Pur scegliendo come protagonista un volto noto del cinema nostrano come Stefano Accorsi, l’opera prima di Alberto Mascia dà vita a un originale conspiracy thriller all’insegna della fantascienza distopica, più debitore di George Orwell e di Philip K. Dick che della tradizione nostrana.
Il risultato è un progetto sicuramente bizzarro, originale e ambizioso: pur situando il racconto in un futuro prossimo, Ipersonnia deve comunque fare i conti con la costruzione di un mondo coerente con la brillante trovata che dà il titolo al film.
Chi ha creato davvero il progetto Hypnos? Cosa accade ai detenuti dopo la loro prigionia in ipersonno? Quali sono le influenze di questo processo sul subconscio umano, e le conseguenze a lungo termine di questa pratica? Non è affatto semplice rispondere a tutte queste domande e al tempo stesso mettere in scena un conspiracy thriller convincente. Scopriamo come se l’è cavata Alberto Mascia nella nostra recensione di Ipersonnia.

CONSEGNA 1 –
Nei record, riscrivi le righe a partire da quella che contiene "authorized [1043, 1386]" fino alla fine dei record, sostituendo "Provide" con "Give" e lasciando invariato tutto il resto.

DATI IN INGRESSO –
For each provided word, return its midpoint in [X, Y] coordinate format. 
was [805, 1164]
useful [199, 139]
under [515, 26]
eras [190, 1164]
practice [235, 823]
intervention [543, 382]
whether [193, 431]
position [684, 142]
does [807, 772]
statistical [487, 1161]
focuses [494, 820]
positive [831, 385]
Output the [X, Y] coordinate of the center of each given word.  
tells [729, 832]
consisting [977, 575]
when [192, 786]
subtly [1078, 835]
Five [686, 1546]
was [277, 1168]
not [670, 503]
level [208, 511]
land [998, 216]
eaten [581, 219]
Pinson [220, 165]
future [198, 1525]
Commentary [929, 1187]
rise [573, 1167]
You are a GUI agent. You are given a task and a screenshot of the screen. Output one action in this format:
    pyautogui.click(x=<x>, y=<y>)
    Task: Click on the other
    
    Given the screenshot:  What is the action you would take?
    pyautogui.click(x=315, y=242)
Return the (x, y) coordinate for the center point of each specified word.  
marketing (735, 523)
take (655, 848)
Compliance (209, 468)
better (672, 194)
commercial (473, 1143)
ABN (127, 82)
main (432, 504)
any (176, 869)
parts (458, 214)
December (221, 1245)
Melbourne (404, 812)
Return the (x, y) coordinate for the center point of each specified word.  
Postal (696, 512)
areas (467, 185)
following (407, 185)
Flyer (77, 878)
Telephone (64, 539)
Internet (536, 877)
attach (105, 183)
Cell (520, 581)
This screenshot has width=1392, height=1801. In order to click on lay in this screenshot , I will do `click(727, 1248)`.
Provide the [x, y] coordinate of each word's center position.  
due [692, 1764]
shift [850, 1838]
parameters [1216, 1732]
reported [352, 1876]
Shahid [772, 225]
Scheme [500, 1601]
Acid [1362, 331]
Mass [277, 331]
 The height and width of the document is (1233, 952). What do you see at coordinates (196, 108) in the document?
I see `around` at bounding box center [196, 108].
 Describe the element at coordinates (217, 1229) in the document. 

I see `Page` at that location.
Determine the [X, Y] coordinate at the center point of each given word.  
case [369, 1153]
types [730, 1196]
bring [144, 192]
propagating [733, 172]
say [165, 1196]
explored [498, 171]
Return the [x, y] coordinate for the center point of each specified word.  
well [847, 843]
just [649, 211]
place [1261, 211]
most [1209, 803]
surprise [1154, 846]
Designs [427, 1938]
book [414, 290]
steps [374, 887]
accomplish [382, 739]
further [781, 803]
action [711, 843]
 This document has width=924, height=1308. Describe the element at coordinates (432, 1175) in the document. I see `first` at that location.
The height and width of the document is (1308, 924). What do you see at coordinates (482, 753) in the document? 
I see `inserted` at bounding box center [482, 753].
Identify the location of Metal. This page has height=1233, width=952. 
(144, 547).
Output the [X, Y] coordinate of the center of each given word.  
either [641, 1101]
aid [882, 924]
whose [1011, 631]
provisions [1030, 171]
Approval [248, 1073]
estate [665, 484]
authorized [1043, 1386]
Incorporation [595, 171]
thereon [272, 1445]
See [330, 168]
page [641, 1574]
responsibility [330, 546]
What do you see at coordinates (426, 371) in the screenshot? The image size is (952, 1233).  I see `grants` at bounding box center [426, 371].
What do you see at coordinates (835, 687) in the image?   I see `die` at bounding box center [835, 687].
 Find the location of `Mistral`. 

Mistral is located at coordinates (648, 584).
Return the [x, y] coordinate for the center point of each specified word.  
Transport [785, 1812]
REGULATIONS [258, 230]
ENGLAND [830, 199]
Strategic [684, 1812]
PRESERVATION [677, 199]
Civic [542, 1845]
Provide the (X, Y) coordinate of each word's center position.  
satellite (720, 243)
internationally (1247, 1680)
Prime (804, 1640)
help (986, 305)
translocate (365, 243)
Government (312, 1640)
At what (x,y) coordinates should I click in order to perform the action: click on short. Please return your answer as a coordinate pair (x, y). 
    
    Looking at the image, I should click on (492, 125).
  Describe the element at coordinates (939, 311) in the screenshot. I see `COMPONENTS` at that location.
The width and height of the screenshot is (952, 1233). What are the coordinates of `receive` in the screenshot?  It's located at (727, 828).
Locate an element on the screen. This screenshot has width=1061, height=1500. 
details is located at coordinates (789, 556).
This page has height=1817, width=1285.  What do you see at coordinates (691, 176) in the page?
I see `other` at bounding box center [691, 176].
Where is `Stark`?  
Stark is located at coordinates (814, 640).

CONSEGNA 2 –
Trascrivi di nuovo per intero, senza alcuna modifica, il testo su Ipersonnia.

RISPOSTA 1 –
authorized [1043, 1386]
Incorporation [595, 171]
thereon [272, 1445]
See [330, 168]
page [641, 1574]
responsibility [330, 546]
What do you see at coordinates (426, 371) in the screenshot? The image size is (952, 1233).  I see `grants` at bounding box center [426, 371].
What do you see at coordinates (835, 687) in the image?   I see `die` at bounding box center [835, 687].
 Find the location of `Mistral`. 

Mistral is located at coordinates (648, 584).
Return the [x, y] coordinate for the center point of each specified word.  
Transport [785, 1812]
REGULATIONS [258, 230]
ENGLAND [830, 199]
Strategic [684, 1812]
PRESERVATION [677, 199]
Civic [542, 1845]
Give the (X, Y) coordinate of each word's center position.  
satellite (720, 243)
internationally (1247, 1680)
Prime (804, 1640)
help (986, 305)
translocate (365, 243)
Government (312, 1640)
At what (x,y) coordinates should I click in order to perform the action: click on short. Please return your answer as a coordinate pair (x, y). 
    
    Looking at the image, I should click on (492, 125).
  Describe the element at coordinates (939, 311) in the screenshot. I see `COMPONENTS` at that location.
The width and height of the screenshot is (952, 1233). What are the coordinates of `receive` in the screenshot?  It's located at (727, 828).
Locate an element on the screen. This screenshot has width=1061, height=1500. 
details is located at coordinates (789, 556).
This page has height=1817, width=1285.  What do you see at coordinates (691, 176) in the page?
I see `other` at bounding box center [691, 176].
Where is `Stark`?  
Stark is located at coordinates (814, 640).

RISPOSTA 2 –
Pur scegliendo come protagonista un volto noto del cinema nostrano come Stefano Accorsi, l’opera prima di Alberto Mascia dà vita a un originale conspiracy thriller all’insegna della fantascienza distopica, più debitore di George Orwell e di Philip K. Dick che della tradizione nostrana.
Il risultato è un progetto sicuramente bizzarro, originale e ambizioso: pur situando il racconto in un futuro prossimo, Ipersonnia deve comunque fare i conti con la costruzione di un mondo coerente con la brillante trovata che dà il titolo al film.
Chi ha creato davvero il progetto Hypnos? Cosa accade ai detenuti dopo la loro prigionia in ipersonno? Quali sono le influenze di questo processo sul subconscio umano, e le conseguenze a lungo termine di questa pratica? Non è affatto semplice rispondere a tutte queste domande e al tempo stesso mettere in scena un conspiracy thriller convincente. Scopriamo come se l’è cavata Alberto Mascia nella nostra recensione di Ipersonnia.